In my Judo class I often teach 'combination' techniques.  For example: Major outer reaping throw to scarf or shoulder hold.  That sort of thing.

If there is one thing I can say good about Gracie's BJJ is that it 'reminded' everyone that they need to know how to fight/defend themselves on the ground.


----------



## Twin Fist (Dec 7, 2008)

myusername said:


> _hey Twin Fist, it isn't my fault that TKD is pretty much worthless for self defense. I love jumping spinning high kicks, for SPORT but that is all it is, a SPORT. On the street? the last thing i will be doing is throwing spinning head kicks and giving my back to the attacker..... TKD alone will get your *** killed on the street.
> 
> I am not art bashing, I love the sport art the Korean's created. But that is what it is, a SPORT art. Sorry, but it is true._
> 
> Do you see how this is wrong?




yeah, cuz that is FACTUALLY wrong. Unless you are talking about Olympic style wtf crap.

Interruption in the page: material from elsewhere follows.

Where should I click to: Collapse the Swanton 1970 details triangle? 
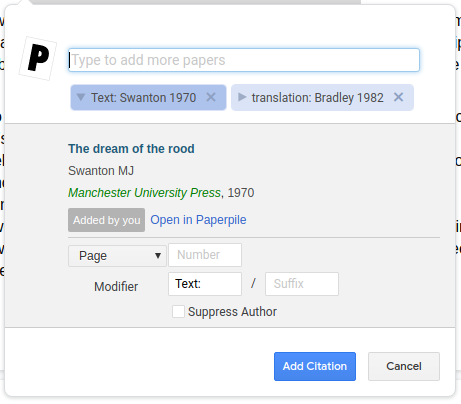point(80,97)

I wasnt wrong about BJJ. You might not LIKE it, but I wasnt wrong by any means. Sure, high kicks are not a good idea, and might very well get you hurt, but there is MORE to TKD than high kicks. Ask the ROK marines.

There is NOTHING to bjj that aint on the ground. On the STREET, you dont want to be on the ground.

I MAY have been overly blunt, but i am not factaully wrong.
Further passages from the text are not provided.